For a task that registers a page with userfaultfd and then proceeds
to do a write from it, if that task also has a signal pending then
it'll essentially busy loop from do_page_fault() -> handle_userfault()
until that fault has been filled. Normally it'd be expected that the
task would sleep until that happens. Here's a trace from an application
doing just that:

handle_userfault+0x4b8/0xa00 (P)
hugetlb_fault+0xe24/0x1060
handle_mm_fault+0x2bc/0x318
do_page_fault+0x1e8/0x6f0
do_translation_fault+0x9c/0xd0
do_mem_abort+0x44/0xa0
el1_abort+0x3c/0x68
el1h_64_sync_handler+0xd4/0x100
el1h_64_sync+0x6c/0x70
fault_in_readable+0x74/0x108 (P)
iomap_file_buffered_write+0x14c/0x438
blkdev_write_iter+0x1a8/0x340
vfs_write+0x20c/0x348
ksys_write+0x64/0x108
__arm64_sys_write+0x1c/0x38

where the task is looping with 100% CPU time in the above mentioned
fault path.

Since it's impossible to handle signals, or other conditions like
TIF_NOTIFY_SIGNAL that also prevents interruptible sleeping, from the
fault path, use TASK_UNINTERRUPTIBLE with a short timeout even for vmf
modes that would normally ask for INTERRUPTIBLE or KILLABLE sleep. Fatal
signals will still be handled by the caller, and the timeout is short
enough to hopefully not cause any issues.

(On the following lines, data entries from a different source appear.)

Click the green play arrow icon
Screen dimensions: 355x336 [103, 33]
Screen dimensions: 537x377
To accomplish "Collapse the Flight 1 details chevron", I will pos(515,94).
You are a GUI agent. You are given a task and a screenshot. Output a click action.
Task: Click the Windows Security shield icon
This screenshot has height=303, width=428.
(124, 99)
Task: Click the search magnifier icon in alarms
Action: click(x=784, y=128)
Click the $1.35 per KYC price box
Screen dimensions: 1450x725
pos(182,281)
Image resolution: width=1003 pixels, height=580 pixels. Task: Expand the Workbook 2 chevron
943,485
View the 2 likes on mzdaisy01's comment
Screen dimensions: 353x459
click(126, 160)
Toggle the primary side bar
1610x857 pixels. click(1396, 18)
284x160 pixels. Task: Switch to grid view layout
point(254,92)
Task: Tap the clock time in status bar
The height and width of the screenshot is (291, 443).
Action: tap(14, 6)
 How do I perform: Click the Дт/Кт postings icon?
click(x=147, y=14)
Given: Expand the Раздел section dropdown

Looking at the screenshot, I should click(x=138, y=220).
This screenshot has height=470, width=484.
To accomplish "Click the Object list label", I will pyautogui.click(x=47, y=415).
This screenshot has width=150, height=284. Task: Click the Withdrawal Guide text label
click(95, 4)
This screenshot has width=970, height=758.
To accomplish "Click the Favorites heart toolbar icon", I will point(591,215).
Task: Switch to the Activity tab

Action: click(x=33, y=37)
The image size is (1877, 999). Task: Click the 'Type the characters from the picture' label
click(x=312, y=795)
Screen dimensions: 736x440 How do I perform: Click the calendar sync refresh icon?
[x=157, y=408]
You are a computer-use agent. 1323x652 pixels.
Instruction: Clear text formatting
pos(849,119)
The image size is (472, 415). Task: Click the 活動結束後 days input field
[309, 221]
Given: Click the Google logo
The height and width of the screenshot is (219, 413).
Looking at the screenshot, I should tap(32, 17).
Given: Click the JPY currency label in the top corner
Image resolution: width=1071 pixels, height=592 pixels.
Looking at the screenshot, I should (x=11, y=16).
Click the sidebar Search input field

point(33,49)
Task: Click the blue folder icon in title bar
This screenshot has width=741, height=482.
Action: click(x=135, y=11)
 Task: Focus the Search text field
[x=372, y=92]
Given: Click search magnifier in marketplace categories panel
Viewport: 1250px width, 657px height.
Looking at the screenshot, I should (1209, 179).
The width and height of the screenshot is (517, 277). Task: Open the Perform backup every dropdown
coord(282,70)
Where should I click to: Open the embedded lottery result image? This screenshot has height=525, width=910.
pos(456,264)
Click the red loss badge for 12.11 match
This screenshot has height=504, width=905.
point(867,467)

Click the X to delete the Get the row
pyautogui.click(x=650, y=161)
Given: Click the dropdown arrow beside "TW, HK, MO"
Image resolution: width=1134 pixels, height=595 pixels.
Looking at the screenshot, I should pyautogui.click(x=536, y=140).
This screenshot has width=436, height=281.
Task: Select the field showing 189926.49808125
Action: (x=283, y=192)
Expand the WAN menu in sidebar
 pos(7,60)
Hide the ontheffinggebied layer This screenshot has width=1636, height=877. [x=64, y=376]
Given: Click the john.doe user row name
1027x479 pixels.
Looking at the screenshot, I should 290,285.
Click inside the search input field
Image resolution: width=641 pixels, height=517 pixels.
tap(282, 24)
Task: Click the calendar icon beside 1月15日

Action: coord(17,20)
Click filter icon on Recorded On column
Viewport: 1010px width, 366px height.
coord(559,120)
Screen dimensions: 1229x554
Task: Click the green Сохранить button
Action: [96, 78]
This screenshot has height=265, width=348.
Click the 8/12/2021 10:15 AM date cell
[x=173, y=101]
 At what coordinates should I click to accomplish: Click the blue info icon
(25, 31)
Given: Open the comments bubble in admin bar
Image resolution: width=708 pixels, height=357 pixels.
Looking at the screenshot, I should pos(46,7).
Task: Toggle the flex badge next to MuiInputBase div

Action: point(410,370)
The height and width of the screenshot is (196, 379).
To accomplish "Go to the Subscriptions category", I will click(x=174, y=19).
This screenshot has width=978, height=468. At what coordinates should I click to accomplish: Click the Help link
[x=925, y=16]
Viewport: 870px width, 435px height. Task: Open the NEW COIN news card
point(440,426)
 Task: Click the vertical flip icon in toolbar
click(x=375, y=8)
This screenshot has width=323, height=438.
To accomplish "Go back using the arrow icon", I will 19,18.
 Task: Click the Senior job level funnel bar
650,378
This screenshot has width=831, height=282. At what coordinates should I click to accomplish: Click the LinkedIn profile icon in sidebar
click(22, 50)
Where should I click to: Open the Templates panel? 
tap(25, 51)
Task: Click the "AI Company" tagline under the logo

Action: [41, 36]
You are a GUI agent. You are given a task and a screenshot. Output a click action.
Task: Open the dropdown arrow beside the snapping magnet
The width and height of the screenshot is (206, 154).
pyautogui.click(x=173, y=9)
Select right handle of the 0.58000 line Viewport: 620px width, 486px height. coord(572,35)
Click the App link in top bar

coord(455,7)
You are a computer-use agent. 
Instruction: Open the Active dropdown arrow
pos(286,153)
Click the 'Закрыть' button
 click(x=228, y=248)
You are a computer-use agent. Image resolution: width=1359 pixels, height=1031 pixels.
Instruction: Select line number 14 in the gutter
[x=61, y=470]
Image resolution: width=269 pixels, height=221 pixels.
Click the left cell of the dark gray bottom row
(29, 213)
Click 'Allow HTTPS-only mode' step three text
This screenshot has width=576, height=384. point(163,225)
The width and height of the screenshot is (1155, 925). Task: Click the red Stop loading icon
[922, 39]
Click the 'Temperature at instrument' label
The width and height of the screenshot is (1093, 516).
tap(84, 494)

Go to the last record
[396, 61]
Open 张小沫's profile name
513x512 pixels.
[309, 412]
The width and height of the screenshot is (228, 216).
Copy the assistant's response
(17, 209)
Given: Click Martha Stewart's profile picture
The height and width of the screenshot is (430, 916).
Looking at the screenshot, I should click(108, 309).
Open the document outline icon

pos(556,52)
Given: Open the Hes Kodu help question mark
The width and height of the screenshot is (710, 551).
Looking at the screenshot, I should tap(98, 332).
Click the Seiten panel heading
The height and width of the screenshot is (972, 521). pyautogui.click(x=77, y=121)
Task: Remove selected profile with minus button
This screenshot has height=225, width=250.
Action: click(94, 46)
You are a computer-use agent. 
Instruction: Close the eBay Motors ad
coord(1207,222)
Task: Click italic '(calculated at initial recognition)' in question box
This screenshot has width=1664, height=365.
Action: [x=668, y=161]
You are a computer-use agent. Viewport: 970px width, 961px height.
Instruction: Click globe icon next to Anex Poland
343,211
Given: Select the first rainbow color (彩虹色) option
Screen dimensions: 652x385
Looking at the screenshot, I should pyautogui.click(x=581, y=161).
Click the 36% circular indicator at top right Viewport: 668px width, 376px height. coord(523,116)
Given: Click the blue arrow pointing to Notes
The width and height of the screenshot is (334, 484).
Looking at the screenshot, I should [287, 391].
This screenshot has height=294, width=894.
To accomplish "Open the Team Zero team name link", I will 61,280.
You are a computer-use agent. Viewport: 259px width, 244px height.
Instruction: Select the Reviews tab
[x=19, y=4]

If this is the first invocation
of this fault, eg FAULT_FLAG_TRIED isn't set, then the normal sleep mode
is used.

Cc: stable@vger.kernel.org
Fixes: 86039bd3b4e6 ("userfaultfd: add new syscall to provide memory externalization")
Reported-by: Zhiwei Jiang <qq282012236@gmail.com>
Link: https://lore.kernel.org/io-uring/20250422162913.1242057-1-qq282012236@gmail.com/
Signed-off-by: Jens Axboe <axboe@kernel.dk>

---

diff --git a/fs/userfaultfd.c b/fs/userfaultfd.c
index d80f94346199..1016268c7b51 100644
--- a/fs/userfaultfd.c
+++ b/fs/userfaultfd.c
@@ -334,15 +334,29 @@ static inline bool userfaultfd_must_wait(struct userfaultfd_ctx *ctx,
 	return ret;
 }
 
-static inline unsigned int userfaultfd_get_blocking_state(unsigned int flags)
+struct userfault_wait {
+	unsigned int task_state;
+	bool timeout;
+};
+
+static struct userfault_wait userfaultfd_get_blocking_state(unsigned int flags)
 {
+	/*
+	 * If the fault has already been tried AND there's a signal pending
+	 * for this task, use TASK_UNINTERRUPTIBLE with a small timeout.
+	 * This prevents busy looping where schedule() otherwise does nothing
+	 * for TASK_INTERRUPTIBLE when the task has a signal pending.
+	 */
+	if ((flags & FAULT_FLAG_TRIED) && signal_pending(current))
+		return (struct userfault_wait) { TASK_UNINTERRUPTIBLE, true };
+
 	if (flags & FAULT_FLAG_INTERRUPTIBLE)
-		return TASK_INTERRUPTIBLE;
+		return (struct userfault_wait) { TASK_INTERRUPTIBLE, false };
 
 	if (flags & FAULT_FLAG_KILLABLE)
-		return TASK_KILLABLE;
+		return (struct userfault_wait) { TASK_KILLABLE, false };
 
-	return TASK_UNINTERRUPTIBLE;
+	return (struct userfault_wait) { TASK_UNINTERRUPTIBLE, false };
 }
 
 /*
@@ -368,7 +382,7 @@ vm_fault_t handle_userfault(struct vm_fault *vmf, unsigned long reason)
 	struct userfaultfd_wait_queue uwq;
 	vm_fault_t ret = VM_FAULT_SIGBUS;
 	bool must_wait;
-	unsigned int blocking_state;
+	struct userfault_wait wait_mode;
 
 	/*
 	 * We don't do userfault handling for the final child pid update
@@ -466,7 +480,7 @@ vm_fault_t handle_userfault(struct vm_fault *vmf, unsigned long reason)
 	uwq.ctx = ctx;
 	uwq.waken = false;
 
-	blocking_state = userfaultfd_get_blocking_state(vmf->flags);
+	wait_mode = userfaultfd_get_blocking_state(vmf->flags);
 
         /*
          * Take the vma lock now, in order to safely call
@@ -488,7 +502,7 @@ vm_fault_t handle_userfault(struct vm_fault *vmf, unsigned long reason)
 	 * following the spin_unlock to happen before the list_add in
 	 * __add_wait_queue.
 	 */
-	set_current_state(blocking_state);
+	set_current_state(wait_mode.task_state);
 	spin_unlock_irq(&ctx->fault_pending_wqh.lock);
 
 	if (!is_vm_hugetlb_page(vma))
@@ -501,7 +515,11 @@ vm_fault_t handle_userfault(struct vm_fault *vmf, unsigned long reason)
 
 	if (likely(must_wait && !READ_ONCE(ctx->released))) {
 		wake_up_poll(&ctx->fd_wqh, EPOLLIN);
-		schedule();
+		/* See comment in userfaultfd_get_blocking_state() */
+		if (!wait_mode.timeout)
+			schedule();
+		else
+			schedule_timeout(HZ / 10);
 	}
 
 	__set_current_state(TASK_RUNNING);

-- 
Jens Axboe